DNS uses TCP for more than just XFR. For instance, if you're running a
resolver that doesn't do EDNS0, and you hit an (increasingly common) DNSSEC
signed reply, it's going to be over 512 bytes and the lack of EDNS0 will
cause it to re-ask via TCP.

Just mentioning it because the sort of sites that think TCP==XFR are the
sort most likely to be running firewalls that munch the EDNS0 bits, and
are setting themselves up for big surprises in the very near future.

Max Larson Henry wrote:

    > has someone experience in anycast ipv4 networks (to support DNS)?

    "Never been done" "Dangerous" "TCP does not work" etc etc etc.

- Yes but as for DNS, anycast is essentially used for user requests
(UDP) not to perform zone transfer(TCP).

Also that would work, unless you have a very unstable routing table that
makes the node swap all the time.

Please also note that if a DNS answer does not fit inside a a UDP packet
(default 512, MTU with EDNS0) that the fallback is TCP mode...

John Payne wrote:
[..]

Can't really tell if you're being serious here due to caffeine
underrun.

As it is already almost 15:00 in Europe (and it is a friday), take a
guess :wink: Also note the next line I wrote and the point to the google,
which you now have done for the person, who probably is also having a
lazy friday afternoon :wink:

Greets,
Jeroen

* Jeroen Massar:

Simple recipe:
- Box with:
   - Your favourite OS
   - Quagga or OpenBGPd
   - Your favourite DNS server
- Announce the IP of the anycast node in BGP
- Monitor the DNS server, when it does not work kill your local BGPd
   and notify the admins that it broke

This is fine if you just use BGP to indirectly hook into your IGP.
For global anycast, you need a sufficiently short prefix with no
non-anycast services on it.

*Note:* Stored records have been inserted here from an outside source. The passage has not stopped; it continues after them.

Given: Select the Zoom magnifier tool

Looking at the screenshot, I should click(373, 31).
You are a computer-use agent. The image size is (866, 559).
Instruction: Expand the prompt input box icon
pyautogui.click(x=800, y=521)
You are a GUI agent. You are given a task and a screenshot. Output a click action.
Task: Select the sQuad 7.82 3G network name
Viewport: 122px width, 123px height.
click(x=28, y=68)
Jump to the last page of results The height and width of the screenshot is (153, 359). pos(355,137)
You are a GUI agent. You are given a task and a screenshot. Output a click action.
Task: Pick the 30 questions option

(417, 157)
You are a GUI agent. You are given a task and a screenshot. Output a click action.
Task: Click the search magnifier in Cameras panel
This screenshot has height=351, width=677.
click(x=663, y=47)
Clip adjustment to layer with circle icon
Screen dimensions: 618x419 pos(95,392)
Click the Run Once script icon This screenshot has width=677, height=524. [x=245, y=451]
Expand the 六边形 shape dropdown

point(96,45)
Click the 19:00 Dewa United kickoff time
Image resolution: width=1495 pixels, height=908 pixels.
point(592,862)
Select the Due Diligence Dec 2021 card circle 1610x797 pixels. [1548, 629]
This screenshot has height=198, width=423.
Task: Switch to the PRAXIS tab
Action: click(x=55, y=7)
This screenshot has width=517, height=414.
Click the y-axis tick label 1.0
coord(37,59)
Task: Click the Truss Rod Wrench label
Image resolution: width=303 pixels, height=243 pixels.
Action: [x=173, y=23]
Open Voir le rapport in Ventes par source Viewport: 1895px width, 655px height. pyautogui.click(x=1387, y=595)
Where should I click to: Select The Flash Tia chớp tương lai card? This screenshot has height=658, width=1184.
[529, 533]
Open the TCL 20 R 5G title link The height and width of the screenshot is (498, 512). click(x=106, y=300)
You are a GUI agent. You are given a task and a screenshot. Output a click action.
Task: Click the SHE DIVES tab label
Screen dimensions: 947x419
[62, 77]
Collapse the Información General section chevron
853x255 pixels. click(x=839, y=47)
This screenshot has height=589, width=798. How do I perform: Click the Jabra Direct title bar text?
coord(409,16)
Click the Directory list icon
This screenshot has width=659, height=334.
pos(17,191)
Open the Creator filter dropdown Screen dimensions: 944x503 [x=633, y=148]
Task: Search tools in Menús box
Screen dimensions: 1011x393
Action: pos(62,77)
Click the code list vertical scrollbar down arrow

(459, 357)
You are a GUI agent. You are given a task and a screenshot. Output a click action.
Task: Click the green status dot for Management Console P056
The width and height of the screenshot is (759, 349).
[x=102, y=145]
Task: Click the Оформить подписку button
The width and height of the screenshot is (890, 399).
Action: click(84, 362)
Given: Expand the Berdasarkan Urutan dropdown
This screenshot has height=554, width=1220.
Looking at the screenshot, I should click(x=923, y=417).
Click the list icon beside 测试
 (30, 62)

This can be difficult to justify for
newcomers.

--==_Exmh_1269611568_4209P
Content-Type: text/plain; charset=us-ascii

> - Yes but as for DNS, anycast is essentially used for user requests (UDP)
> not to perform zone transfer(TCP).

DNS uses TCP for more than just XFR. For instance, if you're running a
resolver that doesn't do EDNS0, and you hit an (increasingly common) DNSSEC
signed reply, it's going to be over 512 bytes and the lack of EDNS0 will
cause it to re-ask via TCP.

DNSSEC depends on EDNS and DO being set in the EDNS OPT record, so
won't get DNSSEC records, except in response to * queries, for non
EDNS queries.

Just mentioning it because the sort of sites that think TCP==XFR are the
sort most likely to be running firewalls that munch the EDNS0 bits, and
are setting themselves up for big surprises in the very near future.

Mark

This is a general reference that tries hard not to be DNS-specific:

  http://www.ietf.org/rfc/rfc4786.txt

These are two papers written whilst at ISC describing many aspects of how ISC did what you are talking about with the F root nameserver:

  http://ftp.isc.org/isc/pubs/tn/isc-tn-2003-1.txt
  http://ftp.isc.org/isc/pubs/tn/isc-tn-2004-1.txt

This is a rendering of the OSPF/IGP anycast tech note above as a USENIX paper:

  http://www.usenix.org/events/usenix04/tech/sigs/full_papers/abley/abley.pdf

This is a more sarcastic article about anycast that was published in the USENIX publication ;login:

  http://www.usenix.org/publications/login/2008-02/openpdfs/abley.pdf

This is a presentation about building nameserver clusters that was presented at NANOG 34:

  http://nanog.org/meetings/nanog34/presentations/abley.nameservers.pdf

Joe

The number of DNS queries for user requests that are in UDP in IPv4
is nearly all. When you start seeing hosts with more than a couple
of AAAA records, you will start seeing more user requests in TCP.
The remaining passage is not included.